過去の自分、現在の自分、そして未来の自分に向き合う映画鑑賞

大巨獣ガッパ

私的評価★★★★★★☆☆☆☆

大巨獣ガッパ
大巨獣 ガッパ [DVD]

 (1967日本)

 雑誌プレイメイト社のワンマン社長・船津(雪丘恵介さん)は、南海の楽園を模した巨大なレジャーランドを建設することを画策し、南海の島々からさまざまな生物や原住民を連れ帰るため、探検隊を派遣しました。南海の孤島オベリスク島に着いた一行は、原住民の子どもサキ(町田政則さん)のあとをつけて洞窟の中に潜入し、巨大な卵を発見します。まもなく発生した地震で卵から謎の生物(子ガッパ)が孵ると、一行はその生物を日本に連れ帰ることにしました。日本に帰ると、探検隊に同行していたプレイメイト社の記者の黒崎(川地民夫さん)と生物科学者の殿岡(小高雄二さん)は、子ガッパを世に送り出すための手柄を巡って対立しますが、 船津社長の一言で、1ヵ月後にオープンするレジャーランドの目玉として発表するまで極秘事項とすることになり、それまで殿岡が、大学の研究室で子ガッパを一時預かることになります。探検隊のメンバーだった黒崎の後輩の小柳糸子(山本陽子さん)は、研究室の牢屋で実験される子ガッパの姿に胸を痛めます。やがて、オベリスク島から2頭の親ガッパが熱海に上陸すると、自衛隊の戦力がまったく歯が立たないほどの大暴れをしてしまいました…。


 東宝の『ゴジラ』が1954年、大映の『大怪獣ガメラ』が1965年、現代の特撮怪獣映画の2大人気怪獣に遅れをとること2年、日活が世に送り出した唯一の怪獣映画です。きっとコスト・パフォーマンスの悪さに、続けられなかったのでしょう。

 けっこう人間同士の会話がよくこなれていると思いました。雑誌プレイメイト社の社長や記者、生物科学者たちの手前勝手な理屈の応酬の前で、戸惑いながらも彼らの過ちを必死に正そうとする新米女性記者の構図が人間関係の基本です。その辺の分かりやすい関係を無理なくつなぎ、会話も簡単に相手の説得に流されることなく、ちゃんとお互いの主張がかち合うという展開、見ていてちゃんとドラマができているな、という印象でした。

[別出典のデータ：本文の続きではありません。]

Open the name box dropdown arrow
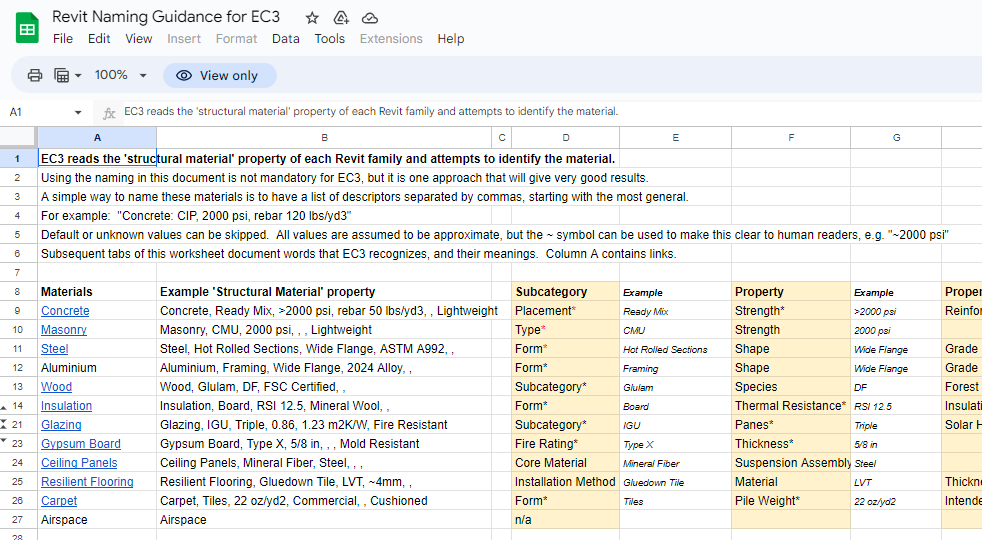Screen dimensions: 982x540 tap(78, 112)
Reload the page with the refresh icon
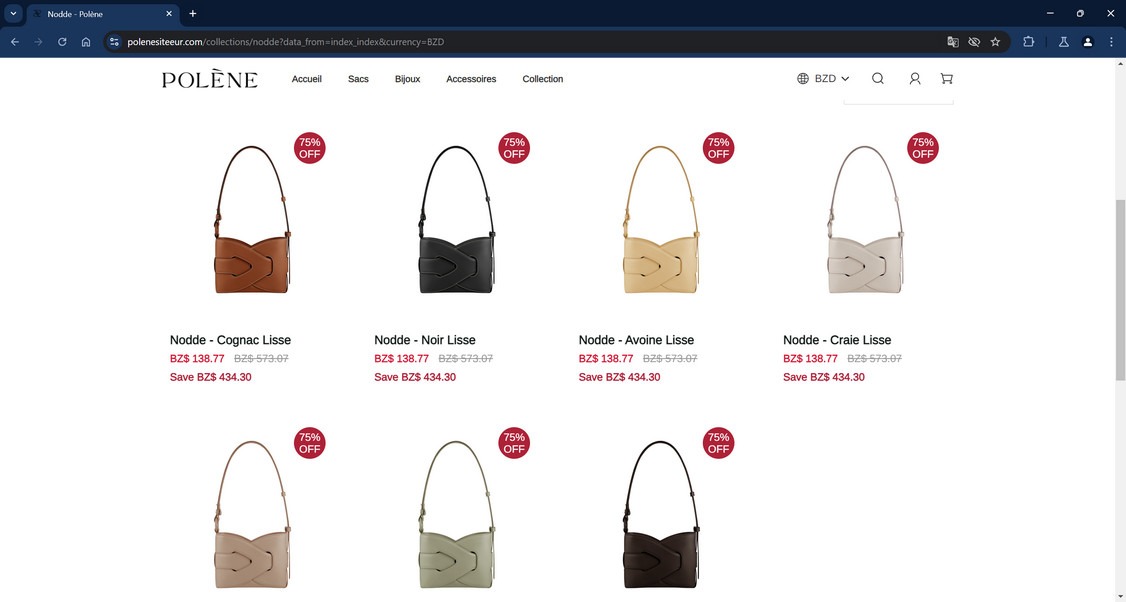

 割と理に適った展開のストーリーなのですが、数点気になったことがあります。ガッパの子を研究するうち、殿岡は『爬虫類より鳥類に近く、強力な帰巣本能を有し、親に自分の居場所を知らせる能力を持っている』らしいと結論づけ、実際オベリスク島から子どもを追いかけて親ガッパたちが日本に上陸するのですが、最後になって、都合よく(?)『火事で子どもの声が聞こえないらしい』という展開、なんかヘンですよね。おまけに再会したガッパ親子の異常に人間ぽい愛情表現、『爬虫類よりも鳥類よりも人間に近い』と結論づけられません? 鳥類なんかに近かったら、孵化したときの刷り込み効果で、探検隊のメンバーを親と思い込んだりとかせんのか?(実際、鳥類のインプリンティング効果がどれほど顕著なのかは、知りませぬが…)などと、ちょっとイチャもんつけてみたり。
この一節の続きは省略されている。